The balanced budget law also includes important structural reforms to help control growth of home health care. Generally, home care services not directly related to hospital stays now will be paid by Medicare's Part B, which covers physicians and other non-hospital services. These services tend to be for chronic conditions, and are very different from home care services needed for convalescence and rehabilitation following a hospital stay. Separating these two benefits will allow for better payment control.

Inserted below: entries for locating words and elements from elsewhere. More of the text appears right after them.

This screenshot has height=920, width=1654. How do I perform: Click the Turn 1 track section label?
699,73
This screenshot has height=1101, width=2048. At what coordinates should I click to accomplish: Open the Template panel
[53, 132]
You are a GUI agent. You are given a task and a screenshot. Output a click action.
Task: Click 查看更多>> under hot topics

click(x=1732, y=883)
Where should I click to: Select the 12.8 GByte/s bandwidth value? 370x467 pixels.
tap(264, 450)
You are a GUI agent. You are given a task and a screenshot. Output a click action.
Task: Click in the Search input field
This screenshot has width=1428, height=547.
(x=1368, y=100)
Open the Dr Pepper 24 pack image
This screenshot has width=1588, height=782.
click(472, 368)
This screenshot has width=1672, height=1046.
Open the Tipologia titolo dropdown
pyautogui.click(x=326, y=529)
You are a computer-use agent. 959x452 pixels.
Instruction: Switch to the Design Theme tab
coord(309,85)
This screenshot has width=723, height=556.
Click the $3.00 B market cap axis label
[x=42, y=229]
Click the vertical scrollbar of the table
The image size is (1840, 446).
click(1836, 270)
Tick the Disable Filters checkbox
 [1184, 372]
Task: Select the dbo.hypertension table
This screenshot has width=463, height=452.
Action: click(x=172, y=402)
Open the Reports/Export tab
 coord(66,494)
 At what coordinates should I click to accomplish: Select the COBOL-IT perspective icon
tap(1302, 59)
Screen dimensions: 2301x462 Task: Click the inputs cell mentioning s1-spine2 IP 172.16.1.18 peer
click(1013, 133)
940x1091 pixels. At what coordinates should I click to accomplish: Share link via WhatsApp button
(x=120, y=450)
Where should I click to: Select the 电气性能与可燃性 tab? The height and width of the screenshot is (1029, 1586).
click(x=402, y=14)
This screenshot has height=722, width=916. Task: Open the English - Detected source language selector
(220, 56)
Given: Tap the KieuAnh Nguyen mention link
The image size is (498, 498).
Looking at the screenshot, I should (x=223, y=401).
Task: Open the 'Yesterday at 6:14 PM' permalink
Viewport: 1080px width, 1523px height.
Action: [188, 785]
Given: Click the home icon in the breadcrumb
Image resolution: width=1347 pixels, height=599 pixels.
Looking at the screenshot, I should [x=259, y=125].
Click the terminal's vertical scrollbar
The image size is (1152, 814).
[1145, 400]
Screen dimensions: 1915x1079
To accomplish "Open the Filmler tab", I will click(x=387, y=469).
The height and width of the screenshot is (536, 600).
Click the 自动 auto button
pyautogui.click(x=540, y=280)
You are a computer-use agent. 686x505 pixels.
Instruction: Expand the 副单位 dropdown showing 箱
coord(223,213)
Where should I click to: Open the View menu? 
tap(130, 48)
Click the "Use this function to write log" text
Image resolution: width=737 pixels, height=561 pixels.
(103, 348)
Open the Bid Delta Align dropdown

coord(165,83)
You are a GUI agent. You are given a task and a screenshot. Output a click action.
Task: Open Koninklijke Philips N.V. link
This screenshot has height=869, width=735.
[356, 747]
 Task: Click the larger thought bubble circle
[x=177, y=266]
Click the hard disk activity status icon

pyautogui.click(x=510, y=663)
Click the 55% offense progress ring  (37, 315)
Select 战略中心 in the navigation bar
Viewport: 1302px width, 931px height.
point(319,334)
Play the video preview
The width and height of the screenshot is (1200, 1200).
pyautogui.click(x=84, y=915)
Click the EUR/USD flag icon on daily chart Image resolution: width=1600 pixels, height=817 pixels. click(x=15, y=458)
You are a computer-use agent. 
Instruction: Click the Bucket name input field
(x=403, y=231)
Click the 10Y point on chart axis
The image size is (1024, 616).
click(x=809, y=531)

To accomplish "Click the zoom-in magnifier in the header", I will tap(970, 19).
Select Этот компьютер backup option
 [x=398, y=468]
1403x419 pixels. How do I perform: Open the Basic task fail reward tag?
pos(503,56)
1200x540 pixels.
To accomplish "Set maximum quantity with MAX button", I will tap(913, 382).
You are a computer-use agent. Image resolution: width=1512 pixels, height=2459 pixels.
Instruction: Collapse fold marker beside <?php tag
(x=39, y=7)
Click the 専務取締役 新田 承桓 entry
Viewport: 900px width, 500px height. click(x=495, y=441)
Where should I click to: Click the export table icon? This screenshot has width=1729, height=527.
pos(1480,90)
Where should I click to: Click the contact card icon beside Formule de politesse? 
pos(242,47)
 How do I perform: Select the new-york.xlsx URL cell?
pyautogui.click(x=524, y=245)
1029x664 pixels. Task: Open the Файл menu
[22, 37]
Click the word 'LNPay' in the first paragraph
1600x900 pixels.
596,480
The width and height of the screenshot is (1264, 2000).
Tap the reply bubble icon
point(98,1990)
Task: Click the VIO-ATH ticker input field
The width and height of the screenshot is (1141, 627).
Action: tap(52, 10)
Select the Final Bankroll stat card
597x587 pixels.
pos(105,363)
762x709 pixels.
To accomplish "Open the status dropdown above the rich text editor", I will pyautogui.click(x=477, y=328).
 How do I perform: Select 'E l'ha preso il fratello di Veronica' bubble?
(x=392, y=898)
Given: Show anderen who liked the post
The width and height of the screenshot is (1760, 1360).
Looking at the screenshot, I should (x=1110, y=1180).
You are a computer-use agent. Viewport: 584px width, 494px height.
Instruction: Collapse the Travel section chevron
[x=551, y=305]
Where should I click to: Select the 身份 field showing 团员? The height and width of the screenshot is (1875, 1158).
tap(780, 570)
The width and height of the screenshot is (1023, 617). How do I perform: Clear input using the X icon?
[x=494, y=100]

Other ongoing initiatives that help fight home health fraud are being accelerated. Operation Restore Trust is expanding to 12 new states. In the five original states, Operation Restore Trust identified $23 for every $1 invested in tracking down waste, fraud, and abuse. A proposed regulation to require home health agencies to conduct criminal background checks of the aides they hire, and to be more accountable for the care they provide, is nearly complete. And new videos and brochures are being distributed to teach beneficiaries how to detect and report fraud and abuse.